A Brief Commentary by Doug Draper
Imagine if you or I or most of us, for that matter, showed up at the Canadian border with a criminal record to a point where we had spent time in prison, had no Canadian citizenship and expected to drive right through with the intention of residing and possibly doing business in Canada.
How far do you think we would get? Probably not much farther than the first gate Customs and Immigration officers would open to turn us around and send us back to where we came from.
Well not if you are ‘Lord’ Conrad Black and the Stephen Harper Conservative government in power – as much as it pretends to be tough on crime, allows the former media baron in with a “temporary resident pass” from Canada’s Citizenship and Immigration department.
Never mind that Black, who renounced his Canadian citizenship 11 years ago so he could assume the title of Baron Black of Crossharbour in the British House of Lords, and has since served more than three years in a federal prison in Florida for obstruction of justice and defrauding shareholders of his former Hollinger newspaper empire. If ‘His Lordship’ wants back in Canada, the Harper regime automatically lets him in.
You and I can be sitting at a customs booth at the Peace Bridge or Rainbow Bridge for a half hour or more, waiting our turn to report how much we spent on groceries or a few articles of clothing in Buffalo or Niagara Falls, New York. We might be asked to quote our licence plate number (just so they can determine whether or not we stole our car, I guess), and sometimes the odd officer even asks us why we could not have seen whatever movie we went over to view on our side of the border.
Yet Black, with a criminal record and no Canadian citizenhip, will be allowed to cross the border into Canada just like that. And this is a guy who once ridiculed this country as some kind of backwater compared to how much better he argued things were in the United States. That’s until the U.S. sought to procecute him for white collar crimes, that is.

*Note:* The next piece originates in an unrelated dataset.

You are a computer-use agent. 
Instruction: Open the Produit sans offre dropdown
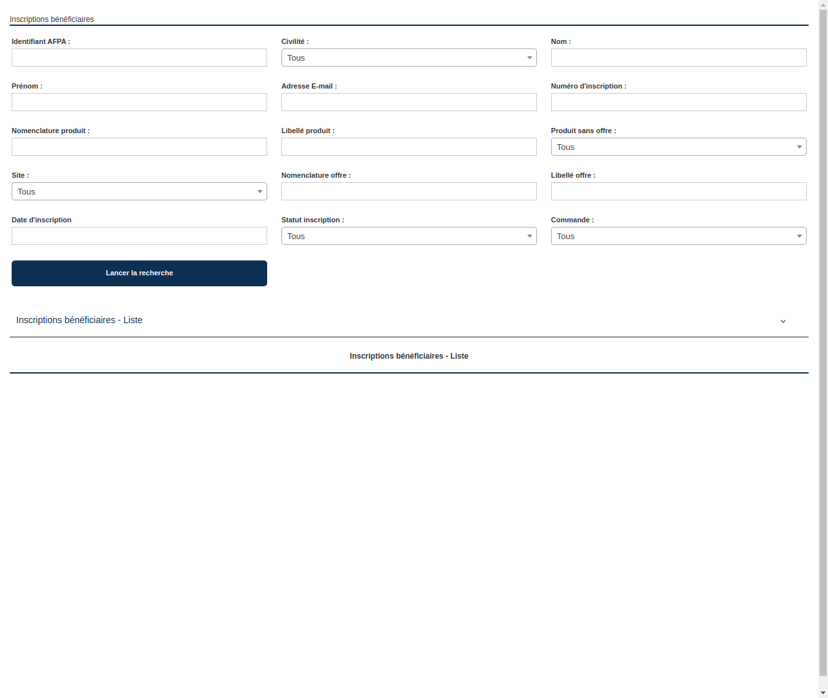pos(679,147)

Perhaps someone should ask Canada’s justice minister, Rob Nicholson from Niagara Falls, why he is so intent on throwing some poor desperate, misguided kid caught with a bag of marijuana in jail and yet doesn’t seem to mind letting a white collar individual convicted of crimes in the United States and with no Canadian citizenship into our country. Perhaps, he should also be asked why this same individual was never prosecuted, as he was in the U.S., when so many of those in his former Hollinger company who were impacted by his conducted are Canadians?
In the meantime, Mr. Justice Minister, don’t tell us there isn’t one set of rules for the rich and privileged, and another for the rest of us.